Vol. 11, No. 2,553 - The American Reporter - January 5, 2005


by Joyce Marcel
American Reporter Correspondent
Dummerston, Vt.

DUMMERSTON, Vt. -- Many of our mortally wounded are not coming back wrapped in body bags or bandages.

Doesn't it break your heart to see pictures of soldiers in the newspapers? They're young and not so young, parents as well as children, husbands as well as wives. They're our neighbors and our friends and our co-workers as well as our students. All of them are our loved ones. Many of them never intended to engage in violence - maybe they wanted to get an education, or learn a career, or escape a dead-end town and a dead-end job.

They love their country. They are proud to serve. What are we doing to them?

November was a particularly bloody month in Iraq. The number of Americans killed, 135, matches the worst month since we launched the war. The total official American death count is 1,255, and it keeps growing. The number of American wounded is being kept more or less a secret. Officially, as of the end of November, it was 9,326. Other estimates put it between 15,000 and 17,000.

The number of Iraqi civilian dead has been put as high as 100,000.

But the body count doesn't tell the whole story; it's much deeper than that. According to UPI, as many as one in every 10 soldiers hospitalized in Europe has been sent there for mental problems.

When New Yorker reporter Seymour Hersh spoke at Hampshire College in Massachusetts a few weeks ago, he told two stories about the mental damages of war. The first came from his reporting of the massacre at My Lai in Vietnam.

"There were 547 people killed in My Lai," Hersh said. "People don't know this, but the blacks and Hispanics shot into the air.
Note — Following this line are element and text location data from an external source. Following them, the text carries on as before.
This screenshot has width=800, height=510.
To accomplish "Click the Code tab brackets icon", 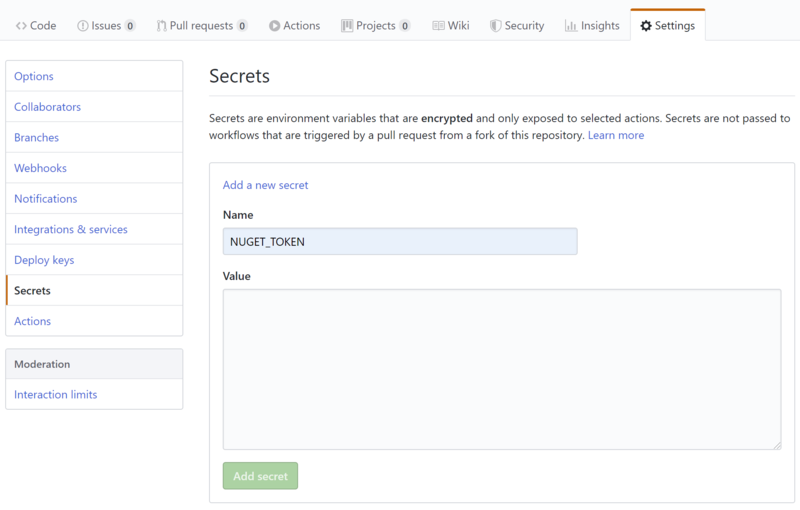I will (x=21, y=26).
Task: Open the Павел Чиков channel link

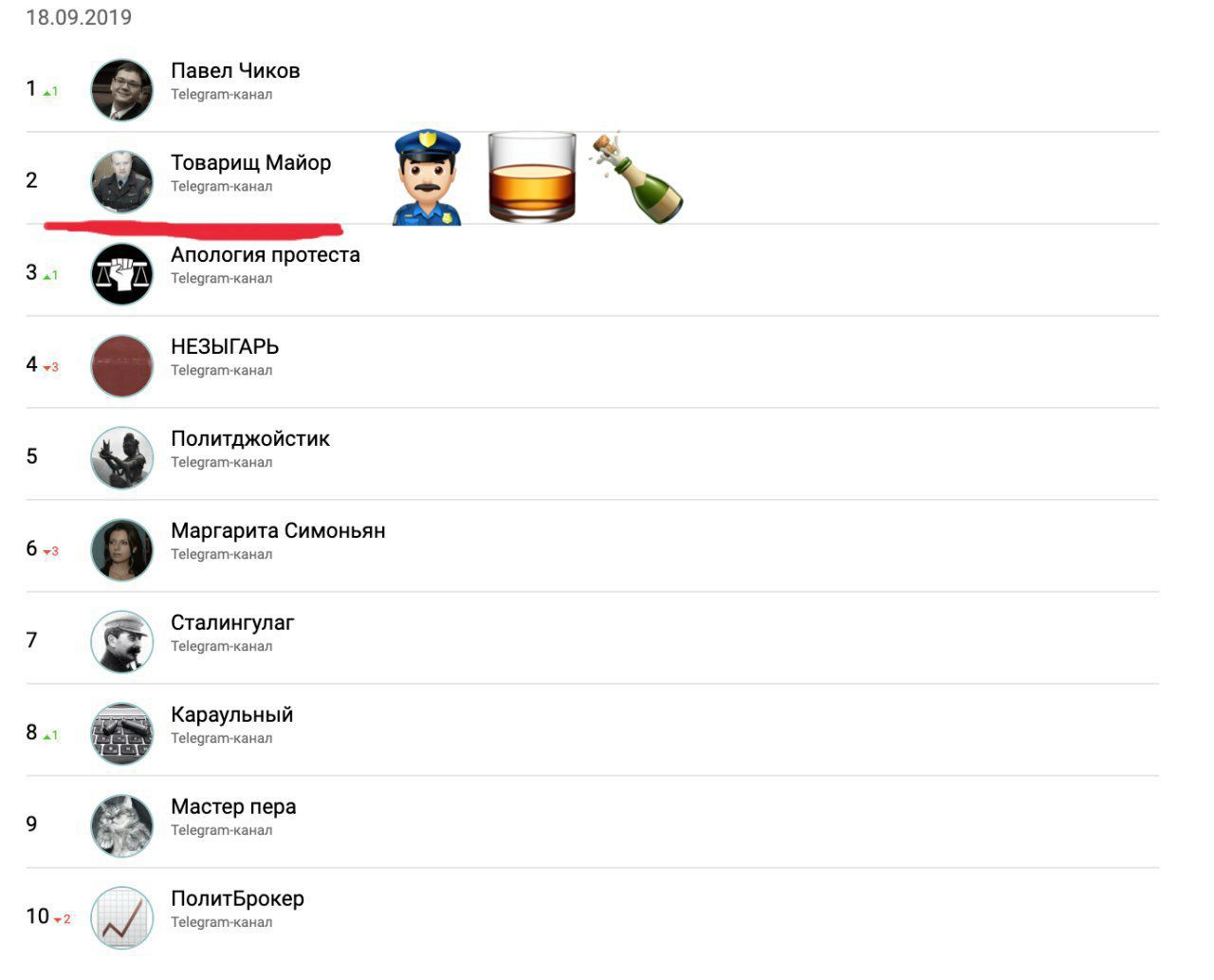Action: click(x=235, y=71)
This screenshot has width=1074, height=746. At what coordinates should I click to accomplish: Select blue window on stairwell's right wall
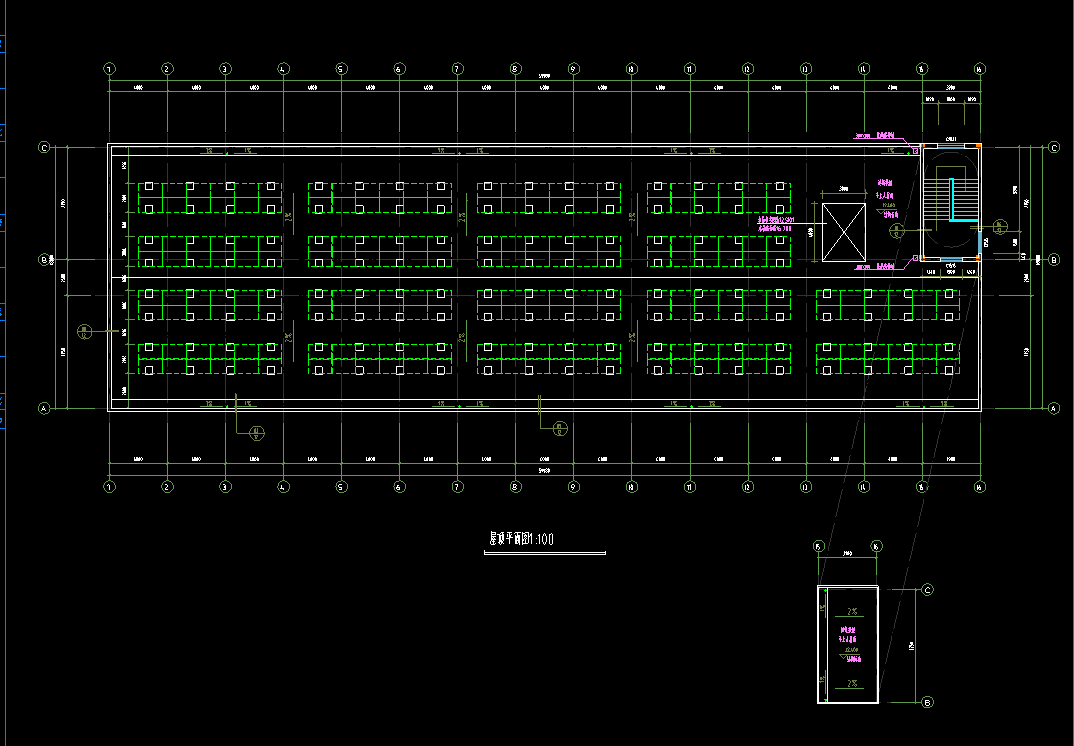tap(980, 242)
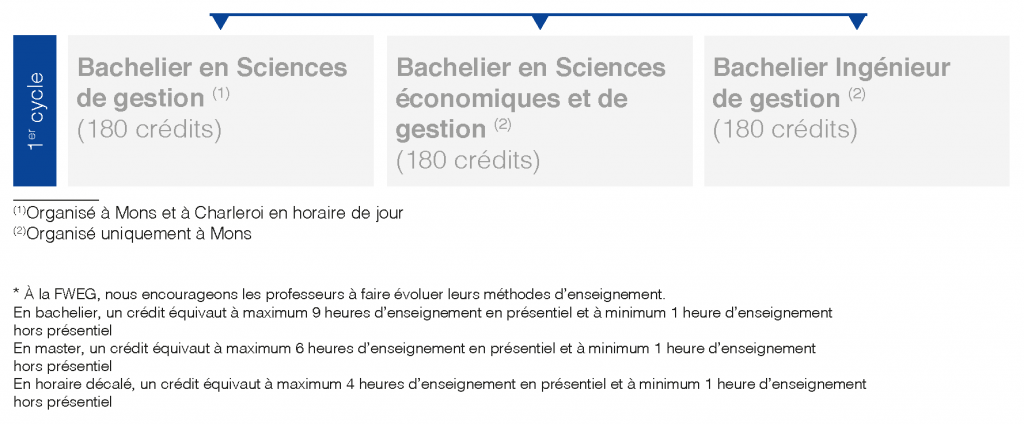
Task: Click 180 crédits under Sciences de gestion
Action: coord(150,129)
It was the white rural farm kids who did most of the shooting. One rural mother said to me, 'I gave them a good boy, and they sent me back a murderer.'"

When he was reporting on the Abu Ghraib prison scandal in Iraq, Hersh got another call, this time from a devoutly Catholic mother. When her daughter, young and newly married, returned from serving in the military police at Abu Ghraib, she immediately left her new husband and her family, cut off all contact with them, and started living alone. Every weekend she gets more big, black tattoos - enough so they now cover most of her body.

The mother said she began to understand what happened to her daughter when Hersh's Abu Ghraib stories started coming out. She began to clean out the files on her daughter's laptop and found one labeled "Iraq." It contained over 1,000 pictures.

"One of them was run in The New Yorker," Hersh said. "It was the one with the man with two dogs on either side, and they were coming to attack him. The whole thing was photographed. The dogs attacked. You can imagine what they bit. There was a lot of blood... This is something no mother should see, something no child should see. On that level, we're dealing with enormous atrocity."

There may be prosthetic limbs, but there are no prosthetic minds. Call it shell shock, call it post traumatic stress disorder, but in every war large numbers of the living come back to us in black mental body bags, their lives as shattered as the mosques of Fallujah and the bodies being buried there in mass graves now.

The President is committed to "staying the course" in Iraq, whatever horrors that course holds. "He doesn't care how many body bags come back," Hersh said, reminding me of the time, before the war, when the President's mother said on television, "Why should we hear about body bags and death... It's not relevant. So why should I waste my beautiful mind on something like that?"

The Bush administration is not only sucking up our international credibility and our money like a big vacuum cleaner, it is also sucking up our people - men who haven't held a rifle in a decade along with young kids who have just had young kids. It is sending them - like stuffed dolls mounted on a rotary wheel in a shooting gallery - to be targets in an endless, fruitless cycle of war. When it runs out of military reserves, maybe it will start sending the rest of us.

Pascal says, "Man is neither angel nor brute, and the unfortunate thing is that he who would act the angel acts the brute."

President Bush, Dick Cheney, Donald Rumsfeld and the rest of these arrogant men and women are the brutes. They are as guilty of crimes against their own people as Idi Amin and Augusto Pinochet. They are also guilty of crimes against the people of Afghanistan and Iraq.

Think of all the reasons we went into this war. Even if Saddam Hussein had had nuclear weapons poised at Israel or ourselves - which we now know he did not, even if we need to consider ourselves the "liberators" of Iraq, even if we, in a hubris so enormous that the gods must be furious, really want to spread peace, love and democracy throughout the Middle East, how can it be worth the enormous damage we have done to the Afghan people, to the Iraqi people and to our own?

Joyce Marcel is a free-lance journalist who writes about culture, politics, economics and travel.